🤖 AI Summary
This work addresses the unpredictability of GPU kernel execution times caused by inter-kernel data dependencies and resource contention, which undermines real-time guarantees. Focusing on DAG-structured GPU tasks, the paper proposes a scheduling approach that does not rely on kernel priority assumptions. By explicitly modeling kernel dependencies and co-scheduling kernel-level parallelism, the method derives tight and safe worst-case execution time (WCET) bounds. Built upon standard CUDA APIs, the approach requires only DAG task modeling, parallel kernel scheduling, and response time analysis, without additional hardware or software support. Experimental results on both synthetic and real-world benchmarks demonstrate that the proposed method reduces WCET and measured execution time by up to 32.8% and 21.3%, respectively, compared to existing techniques.
📝 Abstract
With the rapid advancement of Artificial Intelligence, the Graphics Processing Unit (GPU) has become increasingly essential across a growing number of safety-critical application domains. Applying a GPU is indispensable for parallel computing; however, the complex data dependencies and resource contention across kernels within a GPU task may unpredictably delay its execution time. To address these problems, this paper presents a scheduling and analysis method for Directed Acyclic Graph (DAG)-structured GPU tasks.
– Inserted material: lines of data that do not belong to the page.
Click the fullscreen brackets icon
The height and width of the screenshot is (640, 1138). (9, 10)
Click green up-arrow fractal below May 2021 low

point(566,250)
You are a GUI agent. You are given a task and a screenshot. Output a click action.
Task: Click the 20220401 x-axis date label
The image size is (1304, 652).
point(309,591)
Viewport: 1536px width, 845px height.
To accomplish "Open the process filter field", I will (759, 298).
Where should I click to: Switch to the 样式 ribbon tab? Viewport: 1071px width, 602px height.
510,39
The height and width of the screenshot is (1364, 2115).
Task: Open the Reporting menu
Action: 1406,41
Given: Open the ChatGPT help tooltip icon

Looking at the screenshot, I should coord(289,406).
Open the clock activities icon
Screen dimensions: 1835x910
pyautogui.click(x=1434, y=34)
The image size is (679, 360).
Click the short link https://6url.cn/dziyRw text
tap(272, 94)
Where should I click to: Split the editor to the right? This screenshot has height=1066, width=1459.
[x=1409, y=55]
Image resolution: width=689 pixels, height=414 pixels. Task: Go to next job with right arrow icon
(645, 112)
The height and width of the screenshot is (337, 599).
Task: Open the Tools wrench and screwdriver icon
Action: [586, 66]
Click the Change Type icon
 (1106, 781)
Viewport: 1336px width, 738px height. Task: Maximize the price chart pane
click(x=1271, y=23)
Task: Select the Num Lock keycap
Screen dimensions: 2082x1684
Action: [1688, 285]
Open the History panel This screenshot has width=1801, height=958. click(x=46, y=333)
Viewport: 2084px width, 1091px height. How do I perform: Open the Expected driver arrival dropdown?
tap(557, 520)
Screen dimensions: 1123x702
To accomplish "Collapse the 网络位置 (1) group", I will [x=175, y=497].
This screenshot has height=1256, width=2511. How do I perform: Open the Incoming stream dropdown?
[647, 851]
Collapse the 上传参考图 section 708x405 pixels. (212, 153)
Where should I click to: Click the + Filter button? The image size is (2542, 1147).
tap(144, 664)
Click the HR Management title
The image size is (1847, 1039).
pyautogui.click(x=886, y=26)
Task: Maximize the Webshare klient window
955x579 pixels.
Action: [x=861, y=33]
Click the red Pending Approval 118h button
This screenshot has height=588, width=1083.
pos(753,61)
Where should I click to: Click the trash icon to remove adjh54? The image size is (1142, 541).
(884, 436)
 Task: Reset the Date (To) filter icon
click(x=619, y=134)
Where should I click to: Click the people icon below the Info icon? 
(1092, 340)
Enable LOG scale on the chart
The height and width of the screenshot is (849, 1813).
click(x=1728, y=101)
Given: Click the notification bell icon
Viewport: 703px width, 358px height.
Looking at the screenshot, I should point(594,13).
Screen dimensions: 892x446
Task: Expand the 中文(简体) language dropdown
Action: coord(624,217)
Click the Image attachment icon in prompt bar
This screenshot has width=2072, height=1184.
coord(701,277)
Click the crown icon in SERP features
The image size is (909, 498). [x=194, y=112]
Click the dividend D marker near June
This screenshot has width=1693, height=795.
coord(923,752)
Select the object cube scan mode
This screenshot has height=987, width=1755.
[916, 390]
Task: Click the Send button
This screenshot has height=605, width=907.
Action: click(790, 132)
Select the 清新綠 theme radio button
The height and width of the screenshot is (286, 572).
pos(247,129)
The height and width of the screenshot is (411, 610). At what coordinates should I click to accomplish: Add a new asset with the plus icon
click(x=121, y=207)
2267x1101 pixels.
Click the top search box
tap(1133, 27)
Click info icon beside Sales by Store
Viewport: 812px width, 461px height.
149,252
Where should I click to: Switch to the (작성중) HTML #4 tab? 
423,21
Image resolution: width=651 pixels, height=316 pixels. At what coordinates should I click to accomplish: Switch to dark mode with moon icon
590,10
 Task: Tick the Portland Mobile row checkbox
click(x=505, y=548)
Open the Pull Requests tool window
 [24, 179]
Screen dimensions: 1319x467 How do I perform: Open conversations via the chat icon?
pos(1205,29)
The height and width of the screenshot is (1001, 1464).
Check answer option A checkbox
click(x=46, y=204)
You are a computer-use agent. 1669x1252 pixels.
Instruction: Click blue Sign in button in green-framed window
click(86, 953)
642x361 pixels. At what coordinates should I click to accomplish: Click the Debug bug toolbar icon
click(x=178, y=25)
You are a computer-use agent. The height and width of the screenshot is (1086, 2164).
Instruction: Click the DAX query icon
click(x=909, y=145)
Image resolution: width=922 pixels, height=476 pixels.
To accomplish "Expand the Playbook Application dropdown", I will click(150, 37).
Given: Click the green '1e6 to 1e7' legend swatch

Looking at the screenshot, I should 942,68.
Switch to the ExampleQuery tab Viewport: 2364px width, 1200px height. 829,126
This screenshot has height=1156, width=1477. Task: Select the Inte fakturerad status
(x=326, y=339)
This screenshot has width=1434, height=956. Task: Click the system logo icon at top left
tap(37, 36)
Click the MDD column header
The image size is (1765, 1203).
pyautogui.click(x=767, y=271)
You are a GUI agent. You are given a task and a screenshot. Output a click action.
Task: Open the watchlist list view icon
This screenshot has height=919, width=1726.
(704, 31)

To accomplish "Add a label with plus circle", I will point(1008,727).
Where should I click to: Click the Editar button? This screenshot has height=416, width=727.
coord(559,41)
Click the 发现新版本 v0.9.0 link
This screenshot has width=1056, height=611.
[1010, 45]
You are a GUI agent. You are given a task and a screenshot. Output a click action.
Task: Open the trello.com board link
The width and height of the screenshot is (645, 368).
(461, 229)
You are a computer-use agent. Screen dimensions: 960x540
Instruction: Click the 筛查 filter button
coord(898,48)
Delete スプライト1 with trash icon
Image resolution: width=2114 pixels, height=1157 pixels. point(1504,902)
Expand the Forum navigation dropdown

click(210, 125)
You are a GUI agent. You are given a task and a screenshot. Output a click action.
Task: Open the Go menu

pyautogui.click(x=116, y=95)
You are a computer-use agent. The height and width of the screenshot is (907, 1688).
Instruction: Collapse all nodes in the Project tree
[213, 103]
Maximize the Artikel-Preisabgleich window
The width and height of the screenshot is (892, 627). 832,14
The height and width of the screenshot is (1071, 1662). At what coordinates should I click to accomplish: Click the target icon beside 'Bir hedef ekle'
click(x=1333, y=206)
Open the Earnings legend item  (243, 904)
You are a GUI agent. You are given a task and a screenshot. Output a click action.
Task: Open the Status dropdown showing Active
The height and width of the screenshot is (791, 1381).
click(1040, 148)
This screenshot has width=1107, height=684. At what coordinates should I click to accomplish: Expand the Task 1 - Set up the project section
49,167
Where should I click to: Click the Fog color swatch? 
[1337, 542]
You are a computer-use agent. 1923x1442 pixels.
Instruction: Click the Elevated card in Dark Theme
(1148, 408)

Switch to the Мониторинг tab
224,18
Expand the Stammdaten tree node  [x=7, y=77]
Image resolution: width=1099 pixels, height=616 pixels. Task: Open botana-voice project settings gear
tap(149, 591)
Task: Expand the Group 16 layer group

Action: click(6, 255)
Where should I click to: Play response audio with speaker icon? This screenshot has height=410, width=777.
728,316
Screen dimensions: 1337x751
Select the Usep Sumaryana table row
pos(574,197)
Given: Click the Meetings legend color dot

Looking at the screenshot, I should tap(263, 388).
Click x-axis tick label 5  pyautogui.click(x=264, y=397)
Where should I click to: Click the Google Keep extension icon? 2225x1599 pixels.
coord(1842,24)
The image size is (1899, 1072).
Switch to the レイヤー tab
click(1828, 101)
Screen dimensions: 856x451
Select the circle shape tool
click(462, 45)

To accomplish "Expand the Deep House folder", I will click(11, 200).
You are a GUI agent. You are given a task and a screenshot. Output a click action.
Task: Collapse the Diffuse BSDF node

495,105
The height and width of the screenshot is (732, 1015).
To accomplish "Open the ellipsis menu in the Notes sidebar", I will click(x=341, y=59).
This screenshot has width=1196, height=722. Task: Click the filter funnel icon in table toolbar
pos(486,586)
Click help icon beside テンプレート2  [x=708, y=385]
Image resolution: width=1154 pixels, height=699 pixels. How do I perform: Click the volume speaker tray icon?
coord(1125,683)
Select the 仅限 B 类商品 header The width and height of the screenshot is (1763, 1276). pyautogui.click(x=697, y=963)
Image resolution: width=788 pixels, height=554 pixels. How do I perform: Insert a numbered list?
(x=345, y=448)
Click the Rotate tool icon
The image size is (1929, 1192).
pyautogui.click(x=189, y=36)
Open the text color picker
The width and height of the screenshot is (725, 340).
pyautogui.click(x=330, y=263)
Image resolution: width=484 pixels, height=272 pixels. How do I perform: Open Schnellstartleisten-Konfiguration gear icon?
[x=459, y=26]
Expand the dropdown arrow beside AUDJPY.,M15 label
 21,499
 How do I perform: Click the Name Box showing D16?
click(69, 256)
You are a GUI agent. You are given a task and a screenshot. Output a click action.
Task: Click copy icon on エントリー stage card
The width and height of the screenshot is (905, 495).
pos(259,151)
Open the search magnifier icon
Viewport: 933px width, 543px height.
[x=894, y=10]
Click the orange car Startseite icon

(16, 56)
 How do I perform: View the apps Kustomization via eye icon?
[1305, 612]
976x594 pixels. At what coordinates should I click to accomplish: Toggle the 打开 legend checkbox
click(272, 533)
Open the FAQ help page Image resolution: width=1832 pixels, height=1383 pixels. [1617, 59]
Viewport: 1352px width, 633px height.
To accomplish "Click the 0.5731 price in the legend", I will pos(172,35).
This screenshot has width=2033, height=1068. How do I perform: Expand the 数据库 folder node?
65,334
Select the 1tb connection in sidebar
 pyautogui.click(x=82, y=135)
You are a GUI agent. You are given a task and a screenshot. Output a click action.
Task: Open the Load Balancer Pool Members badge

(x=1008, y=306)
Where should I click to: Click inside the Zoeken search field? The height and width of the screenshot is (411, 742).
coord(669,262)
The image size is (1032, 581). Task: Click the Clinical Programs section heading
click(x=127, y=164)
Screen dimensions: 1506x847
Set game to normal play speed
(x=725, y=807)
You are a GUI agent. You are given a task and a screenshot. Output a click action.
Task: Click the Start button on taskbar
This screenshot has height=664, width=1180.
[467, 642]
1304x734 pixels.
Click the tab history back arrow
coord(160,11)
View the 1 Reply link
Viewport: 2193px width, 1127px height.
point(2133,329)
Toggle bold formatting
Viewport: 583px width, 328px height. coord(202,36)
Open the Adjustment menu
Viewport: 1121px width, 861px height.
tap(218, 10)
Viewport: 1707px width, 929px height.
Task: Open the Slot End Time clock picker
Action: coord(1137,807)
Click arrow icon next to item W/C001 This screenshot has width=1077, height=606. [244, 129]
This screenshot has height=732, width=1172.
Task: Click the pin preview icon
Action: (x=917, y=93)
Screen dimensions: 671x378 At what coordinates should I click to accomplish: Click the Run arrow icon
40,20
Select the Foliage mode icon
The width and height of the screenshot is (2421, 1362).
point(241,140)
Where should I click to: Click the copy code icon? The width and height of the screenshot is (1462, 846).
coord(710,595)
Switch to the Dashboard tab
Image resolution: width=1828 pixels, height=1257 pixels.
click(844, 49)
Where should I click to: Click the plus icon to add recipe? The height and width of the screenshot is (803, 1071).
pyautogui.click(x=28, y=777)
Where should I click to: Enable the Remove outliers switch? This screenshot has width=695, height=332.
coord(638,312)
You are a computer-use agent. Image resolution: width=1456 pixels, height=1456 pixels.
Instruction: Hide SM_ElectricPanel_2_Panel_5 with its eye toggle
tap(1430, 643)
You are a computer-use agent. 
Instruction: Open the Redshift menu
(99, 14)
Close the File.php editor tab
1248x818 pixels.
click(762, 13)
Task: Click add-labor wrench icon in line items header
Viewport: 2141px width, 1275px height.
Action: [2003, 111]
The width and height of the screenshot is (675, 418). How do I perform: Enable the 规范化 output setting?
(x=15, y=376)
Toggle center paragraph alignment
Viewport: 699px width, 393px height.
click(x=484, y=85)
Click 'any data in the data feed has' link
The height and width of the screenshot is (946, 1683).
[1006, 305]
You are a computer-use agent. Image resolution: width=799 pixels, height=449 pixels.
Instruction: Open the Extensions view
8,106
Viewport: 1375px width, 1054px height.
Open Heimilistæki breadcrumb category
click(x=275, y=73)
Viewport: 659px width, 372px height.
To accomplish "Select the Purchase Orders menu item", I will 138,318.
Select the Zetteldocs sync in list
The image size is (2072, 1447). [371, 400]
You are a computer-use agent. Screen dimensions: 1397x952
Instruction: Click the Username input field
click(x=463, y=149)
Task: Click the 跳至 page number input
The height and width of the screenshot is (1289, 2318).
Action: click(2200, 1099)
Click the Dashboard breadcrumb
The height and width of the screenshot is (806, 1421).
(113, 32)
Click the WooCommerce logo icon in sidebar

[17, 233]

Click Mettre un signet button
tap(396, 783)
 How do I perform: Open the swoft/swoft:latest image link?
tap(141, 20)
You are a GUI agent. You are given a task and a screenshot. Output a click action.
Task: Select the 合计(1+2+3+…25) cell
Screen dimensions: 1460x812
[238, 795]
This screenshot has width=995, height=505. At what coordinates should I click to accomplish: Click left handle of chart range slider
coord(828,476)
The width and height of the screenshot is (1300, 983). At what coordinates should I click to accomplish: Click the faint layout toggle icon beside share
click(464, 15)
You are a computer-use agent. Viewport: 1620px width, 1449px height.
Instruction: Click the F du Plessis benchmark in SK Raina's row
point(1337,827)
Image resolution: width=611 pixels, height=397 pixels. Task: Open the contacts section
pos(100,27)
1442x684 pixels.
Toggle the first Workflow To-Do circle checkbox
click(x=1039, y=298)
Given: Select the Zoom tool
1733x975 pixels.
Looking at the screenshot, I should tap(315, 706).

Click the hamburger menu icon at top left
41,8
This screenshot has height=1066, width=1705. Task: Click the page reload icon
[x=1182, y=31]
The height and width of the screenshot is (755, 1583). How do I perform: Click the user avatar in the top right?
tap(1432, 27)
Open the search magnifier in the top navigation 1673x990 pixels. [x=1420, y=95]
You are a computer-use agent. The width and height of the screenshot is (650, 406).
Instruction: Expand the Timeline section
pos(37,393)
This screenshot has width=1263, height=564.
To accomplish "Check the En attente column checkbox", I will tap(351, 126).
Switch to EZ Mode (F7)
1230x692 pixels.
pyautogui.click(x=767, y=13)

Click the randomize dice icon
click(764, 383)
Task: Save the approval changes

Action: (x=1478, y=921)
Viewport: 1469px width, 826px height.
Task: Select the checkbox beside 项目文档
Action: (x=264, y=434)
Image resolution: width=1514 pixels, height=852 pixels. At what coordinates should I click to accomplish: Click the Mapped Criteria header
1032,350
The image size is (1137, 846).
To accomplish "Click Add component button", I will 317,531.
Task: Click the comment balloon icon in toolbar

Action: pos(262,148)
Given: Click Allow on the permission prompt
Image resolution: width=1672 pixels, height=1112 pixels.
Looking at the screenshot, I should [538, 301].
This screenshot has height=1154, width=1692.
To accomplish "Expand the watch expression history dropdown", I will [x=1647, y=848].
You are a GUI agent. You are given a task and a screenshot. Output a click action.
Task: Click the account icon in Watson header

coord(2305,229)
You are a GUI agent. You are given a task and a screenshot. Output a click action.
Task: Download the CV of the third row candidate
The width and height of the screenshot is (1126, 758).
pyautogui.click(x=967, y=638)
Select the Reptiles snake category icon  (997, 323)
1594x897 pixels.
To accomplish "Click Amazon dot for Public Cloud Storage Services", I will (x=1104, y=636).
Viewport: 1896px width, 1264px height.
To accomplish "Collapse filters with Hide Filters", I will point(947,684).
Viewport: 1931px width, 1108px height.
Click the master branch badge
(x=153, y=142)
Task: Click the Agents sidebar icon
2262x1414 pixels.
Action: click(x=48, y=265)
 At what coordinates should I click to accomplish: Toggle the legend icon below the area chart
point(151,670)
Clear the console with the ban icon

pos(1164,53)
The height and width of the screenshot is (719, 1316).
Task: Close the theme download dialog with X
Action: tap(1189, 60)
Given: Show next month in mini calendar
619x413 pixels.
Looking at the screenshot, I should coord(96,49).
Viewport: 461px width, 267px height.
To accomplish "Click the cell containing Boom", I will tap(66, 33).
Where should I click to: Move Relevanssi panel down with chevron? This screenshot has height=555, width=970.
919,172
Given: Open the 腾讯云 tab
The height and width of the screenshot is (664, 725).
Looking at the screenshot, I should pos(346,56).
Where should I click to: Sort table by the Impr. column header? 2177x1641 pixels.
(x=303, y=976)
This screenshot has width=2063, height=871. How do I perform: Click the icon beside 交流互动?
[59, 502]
Given a DAG representation, the proposed scheduling scales the kernel-level parallelism and establishes inter-kernel dependencies to provide a reduced and predictable DAG response time. The corresponding timing analysis yields a safe yet nonpessimistic makespan bound without any assumption on kernel priorities. The proposed method is implemented using the standard CUDA API, requiring no additional software or hardware support. Experimental results under synthetic and real-world benchmarks demonstrate that the proposed approach effectively reduces the worst-case makespan and measured task execution time compared to the existing methods up to 32.8% and 21.3%, respectively.